In this notebook, we'll take a look at the mathematical intuition that underpins these scaling laws, focusing on two areas:

1.  **Scaling with Dataset Size:** We'll first investigate how a model's error typically decreases as we feed it more training data.
2.  **Scaling with Model Parameters:** Next, we'll focus on how does increasing the complexity or the number of parameters in a model affect its error? 
3.  **Practical experiment:** Finally, we will code these two scaling laws with a regression model (RandomForest) and verify these theoretical results.

Ready to dive in? Let's get started!

---

## 1. Scaling law with respect to dataset size

### 1.1 The Basic Idea: Learning from Limited Data

When we train a machine learning model, we're trying to find a model that works well not just on the training data we have, but also on new, unseen data. The error on unseen data is the **true error**, let's call it $R(h)$ for a model $h$. The error on our training data (of size $N$) is the **empirical error**, $\hat{R}_N(h)$.

We hope that if $\hat{R}_N(h)$ is small, then $R(h)$ will also be small. However, because our training data is just a sample, $\hat{R}_N(h)$ is only an estimate of $R(h)$. The key question is: how good is this estimate?

### 1.2 Deriving the scaling law

Imagine, for a moment, that we have just one fixed model $h$ (we didn't even train it, we just picked it). We want to know its true error $R(h)$. We can estimate this by calculating its error $\hat{R}_N(h)$ on $N$ data points.

Each data point gives us a piece of information about whether $h$ is correct or not. Let $Z_i = 1$ if $h$ is wrong on the $i$-th data point, and $Z_i = 0$ if it's right.
The true error is the average of $Z_i$ over all possible data:
$$ R(h) = \mathbb{E}[Z_i] $$
The empirical error is the average over our sample:
$$ \hat{R}_N(h) = \frac{1}{N} \sum_{i=1}^{N} Z_i $$

Statistical theory (specifically, Hoeffding's inequality, which is a concentration inequality) tells us how close the sample average $\hat{R}_N(h)$ is likely to be to the true average $R(h)$. It states that the probability of the difference being large is small:
$$ P\left( |R(h) - \hat{R}_N(h)| \ge \epsilon \right) \le 2 e^{-2N\epsilon^2} $$
This formula means:
- The probability that the true error $R(h)$ and the empirical error $\hat{R}_N(h)$ differ by more than some amount $\epsilon$ decreases very quickly as $N$ (the dataset size) increases.
- It also decreases as $\epsilon$ (the allowed difference) increases.

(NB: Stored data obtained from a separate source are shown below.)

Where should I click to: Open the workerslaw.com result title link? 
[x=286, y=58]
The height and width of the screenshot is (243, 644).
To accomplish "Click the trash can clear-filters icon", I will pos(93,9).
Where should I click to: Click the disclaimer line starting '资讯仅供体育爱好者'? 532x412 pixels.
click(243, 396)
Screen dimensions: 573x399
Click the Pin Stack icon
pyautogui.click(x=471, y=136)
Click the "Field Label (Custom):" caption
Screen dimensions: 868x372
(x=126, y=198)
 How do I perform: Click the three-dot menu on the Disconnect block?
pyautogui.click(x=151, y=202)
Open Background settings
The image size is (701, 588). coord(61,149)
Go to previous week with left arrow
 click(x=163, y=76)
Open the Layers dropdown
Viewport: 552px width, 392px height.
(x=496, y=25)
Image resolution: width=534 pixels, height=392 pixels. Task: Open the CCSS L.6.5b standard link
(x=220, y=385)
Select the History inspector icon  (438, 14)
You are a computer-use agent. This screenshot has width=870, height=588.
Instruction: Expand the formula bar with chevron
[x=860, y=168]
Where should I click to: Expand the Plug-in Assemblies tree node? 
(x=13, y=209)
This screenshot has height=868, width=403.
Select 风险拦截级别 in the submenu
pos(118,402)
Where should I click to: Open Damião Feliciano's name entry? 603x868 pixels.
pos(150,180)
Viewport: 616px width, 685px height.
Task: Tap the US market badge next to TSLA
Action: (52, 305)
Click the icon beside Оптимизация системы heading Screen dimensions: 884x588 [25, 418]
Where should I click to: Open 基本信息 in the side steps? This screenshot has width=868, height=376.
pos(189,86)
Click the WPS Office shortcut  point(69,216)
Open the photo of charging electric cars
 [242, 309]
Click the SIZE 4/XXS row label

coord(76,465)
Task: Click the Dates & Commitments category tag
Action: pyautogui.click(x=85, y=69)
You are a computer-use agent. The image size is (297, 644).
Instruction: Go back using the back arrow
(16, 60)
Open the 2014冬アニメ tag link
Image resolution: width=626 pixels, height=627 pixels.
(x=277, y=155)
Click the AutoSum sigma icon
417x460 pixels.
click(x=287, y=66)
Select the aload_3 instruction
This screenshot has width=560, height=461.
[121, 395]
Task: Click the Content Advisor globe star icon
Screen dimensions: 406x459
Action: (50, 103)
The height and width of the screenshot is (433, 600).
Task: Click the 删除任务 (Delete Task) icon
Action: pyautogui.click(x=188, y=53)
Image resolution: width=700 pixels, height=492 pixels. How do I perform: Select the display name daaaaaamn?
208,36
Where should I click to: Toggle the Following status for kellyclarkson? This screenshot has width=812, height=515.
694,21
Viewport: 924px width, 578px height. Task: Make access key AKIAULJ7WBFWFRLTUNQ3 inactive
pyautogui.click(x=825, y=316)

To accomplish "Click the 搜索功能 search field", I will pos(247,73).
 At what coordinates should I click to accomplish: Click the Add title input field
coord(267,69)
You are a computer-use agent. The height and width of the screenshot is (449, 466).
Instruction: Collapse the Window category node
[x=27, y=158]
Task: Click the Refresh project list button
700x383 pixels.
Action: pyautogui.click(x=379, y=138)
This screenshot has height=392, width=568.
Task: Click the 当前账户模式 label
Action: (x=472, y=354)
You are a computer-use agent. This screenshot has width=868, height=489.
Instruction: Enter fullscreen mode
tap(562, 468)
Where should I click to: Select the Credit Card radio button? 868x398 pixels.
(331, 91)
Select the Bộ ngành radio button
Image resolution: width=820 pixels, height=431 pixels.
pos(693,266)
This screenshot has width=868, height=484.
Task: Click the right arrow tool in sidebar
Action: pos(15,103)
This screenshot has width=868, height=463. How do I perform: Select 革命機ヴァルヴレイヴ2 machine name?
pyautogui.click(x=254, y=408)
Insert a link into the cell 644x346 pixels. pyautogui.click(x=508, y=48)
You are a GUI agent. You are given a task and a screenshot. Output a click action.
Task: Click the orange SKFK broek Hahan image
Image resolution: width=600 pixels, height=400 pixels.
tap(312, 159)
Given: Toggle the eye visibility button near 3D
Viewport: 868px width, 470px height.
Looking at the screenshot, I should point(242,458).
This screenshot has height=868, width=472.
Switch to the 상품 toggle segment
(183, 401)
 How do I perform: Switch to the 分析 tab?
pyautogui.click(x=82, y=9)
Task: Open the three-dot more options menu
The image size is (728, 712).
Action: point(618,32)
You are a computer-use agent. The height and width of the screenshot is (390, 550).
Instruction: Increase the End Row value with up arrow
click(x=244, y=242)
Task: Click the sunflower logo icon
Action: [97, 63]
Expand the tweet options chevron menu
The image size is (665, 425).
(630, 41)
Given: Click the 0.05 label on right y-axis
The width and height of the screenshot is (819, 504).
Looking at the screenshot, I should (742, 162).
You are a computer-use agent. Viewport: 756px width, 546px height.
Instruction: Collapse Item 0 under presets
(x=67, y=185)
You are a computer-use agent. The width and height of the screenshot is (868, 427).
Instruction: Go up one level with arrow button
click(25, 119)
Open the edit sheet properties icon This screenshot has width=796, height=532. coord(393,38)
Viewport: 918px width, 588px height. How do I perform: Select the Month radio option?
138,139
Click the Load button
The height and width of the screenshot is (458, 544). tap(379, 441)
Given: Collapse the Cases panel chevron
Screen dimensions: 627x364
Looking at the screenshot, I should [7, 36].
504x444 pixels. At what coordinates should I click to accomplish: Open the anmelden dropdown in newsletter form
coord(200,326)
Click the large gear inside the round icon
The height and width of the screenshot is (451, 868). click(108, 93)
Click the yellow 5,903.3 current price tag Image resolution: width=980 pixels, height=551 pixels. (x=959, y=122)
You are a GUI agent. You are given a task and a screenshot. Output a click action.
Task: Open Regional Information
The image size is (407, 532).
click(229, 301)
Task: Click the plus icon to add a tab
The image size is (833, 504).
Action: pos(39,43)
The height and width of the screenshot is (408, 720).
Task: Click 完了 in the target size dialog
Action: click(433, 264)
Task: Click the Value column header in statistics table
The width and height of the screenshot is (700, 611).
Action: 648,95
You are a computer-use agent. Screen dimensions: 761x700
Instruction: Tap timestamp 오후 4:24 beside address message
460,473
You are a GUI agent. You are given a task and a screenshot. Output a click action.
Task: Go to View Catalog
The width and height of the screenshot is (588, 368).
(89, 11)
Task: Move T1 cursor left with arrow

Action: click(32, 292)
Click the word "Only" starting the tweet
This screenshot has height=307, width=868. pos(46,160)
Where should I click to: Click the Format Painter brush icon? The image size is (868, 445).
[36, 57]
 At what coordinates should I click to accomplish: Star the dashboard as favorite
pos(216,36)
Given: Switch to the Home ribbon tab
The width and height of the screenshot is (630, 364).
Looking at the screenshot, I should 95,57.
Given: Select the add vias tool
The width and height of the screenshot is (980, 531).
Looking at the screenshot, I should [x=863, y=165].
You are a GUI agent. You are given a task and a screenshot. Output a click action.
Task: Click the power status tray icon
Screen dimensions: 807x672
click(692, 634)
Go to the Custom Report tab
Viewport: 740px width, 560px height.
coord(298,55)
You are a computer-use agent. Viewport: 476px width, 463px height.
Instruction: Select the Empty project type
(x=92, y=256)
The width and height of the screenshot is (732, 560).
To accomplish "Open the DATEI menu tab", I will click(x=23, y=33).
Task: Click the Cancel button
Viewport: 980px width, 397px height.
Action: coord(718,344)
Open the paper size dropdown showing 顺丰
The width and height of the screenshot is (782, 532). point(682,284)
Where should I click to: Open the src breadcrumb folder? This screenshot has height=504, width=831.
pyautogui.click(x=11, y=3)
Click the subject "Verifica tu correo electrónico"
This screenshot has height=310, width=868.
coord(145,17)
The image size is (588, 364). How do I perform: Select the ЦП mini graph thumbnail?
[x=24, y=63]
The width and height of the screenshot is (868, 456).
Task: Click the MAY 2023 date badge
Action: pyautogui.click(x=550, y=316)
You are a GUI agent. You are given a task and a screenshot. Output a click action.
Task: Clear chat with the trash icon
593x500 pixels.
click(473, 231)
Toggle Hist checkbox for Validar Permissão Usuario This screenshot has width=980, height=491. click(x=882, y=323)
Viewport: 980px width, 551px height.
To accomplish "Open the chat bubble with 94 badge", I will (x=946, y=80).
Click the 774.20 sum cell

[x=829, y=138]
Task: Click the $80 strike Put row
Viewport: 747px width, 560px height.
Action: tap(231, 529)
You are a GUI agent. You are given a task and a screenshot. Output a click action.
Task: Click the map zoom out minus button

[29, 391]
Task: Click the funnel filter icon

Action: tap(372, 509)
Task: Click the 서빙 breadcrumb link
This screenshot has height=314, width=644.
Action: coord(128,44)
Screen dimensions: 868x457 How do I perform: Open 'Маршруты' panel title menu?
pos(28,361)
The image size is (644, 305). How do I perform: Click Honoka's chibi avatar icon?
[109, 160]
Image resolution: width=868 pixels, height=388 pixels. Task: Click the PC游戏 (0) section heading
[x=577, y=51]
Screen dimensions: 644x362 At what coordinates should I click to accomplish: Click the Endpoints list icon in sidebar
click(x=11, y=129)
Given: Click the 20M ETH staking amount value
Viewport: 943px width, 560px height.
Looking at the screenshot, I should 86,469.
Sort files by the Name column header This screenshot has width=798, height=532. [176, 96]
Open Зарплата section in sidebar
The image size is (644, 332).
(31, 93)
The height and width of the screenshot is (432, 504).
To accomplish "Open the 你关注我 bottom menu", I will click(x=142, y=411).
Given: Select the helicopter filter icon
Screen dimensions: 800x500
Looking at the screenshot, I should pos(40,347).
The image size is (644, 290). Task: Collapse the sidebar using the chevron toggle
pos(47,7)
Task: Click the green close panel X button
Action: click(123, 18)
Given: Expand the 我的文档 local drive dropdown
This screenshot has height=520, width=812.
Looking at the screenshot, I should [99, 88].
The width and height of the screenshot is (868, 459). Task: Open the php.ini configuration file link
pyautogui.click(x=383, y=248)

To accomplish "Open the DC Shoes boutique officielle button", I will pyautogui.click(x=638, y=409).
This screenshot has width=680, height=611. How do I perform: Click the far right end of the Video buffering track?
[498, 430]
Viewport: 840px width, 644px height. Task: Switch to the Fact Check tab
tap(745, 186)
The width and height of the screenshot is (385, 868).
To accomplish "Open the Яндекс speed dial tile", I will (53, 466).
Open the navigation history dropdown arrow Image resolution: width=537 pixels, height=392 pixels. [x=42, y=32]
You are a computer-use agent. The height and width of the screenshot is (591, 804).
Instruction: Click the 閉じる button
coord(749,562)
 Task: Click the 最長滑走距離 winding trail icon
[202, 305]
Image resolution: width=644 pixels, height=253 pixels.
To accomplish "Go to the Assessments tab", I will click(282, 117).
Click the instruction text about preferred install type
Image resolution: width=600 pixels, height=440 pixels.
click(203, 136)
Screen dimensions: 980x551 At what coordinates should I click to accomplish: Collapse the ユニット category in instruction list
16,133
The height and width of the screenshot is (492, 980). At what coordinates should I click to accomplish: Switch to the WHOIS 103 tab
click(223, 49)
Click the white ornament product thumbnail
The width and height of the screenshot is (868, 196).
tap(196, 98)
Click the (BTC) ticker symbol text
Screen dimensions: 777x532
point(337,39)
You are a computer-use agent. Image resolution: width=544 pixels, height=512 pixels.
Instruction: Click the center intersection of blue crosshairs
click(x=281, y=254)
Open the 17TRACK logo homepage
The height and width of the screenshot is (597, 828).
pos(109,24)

Now, let's flip this around. Suppose we want to be reasonably confident (say, with probability $1-\delta$, where $\delta$ is small, like 0.05) about how much $R(h)$ can differ from $\hat{R}_N(h)$. We can say that, with high probability:
$$ |R(h) - \hat{R}_N(h)| \le \sqrt{\frac{\ln(2/\delta)}{2N}} $$
This simplifies to:
$$ MSE(h) \approx O\left(\frac{1}{\sqrt{N}}\right) $$
So, for a single, fixed model, the "uncertainty" in our estimate of the true error decreases proportionally to $1/\sqrt{N}$.


### 1.3 Conclusion

In practice, Machine Learning models are never perfect and there always exist a bias. We can model it with $E_{\text{bias}}$ which represent some underlying bias – the error that even an infinitely large dataset couldn't eliminate and C a constant.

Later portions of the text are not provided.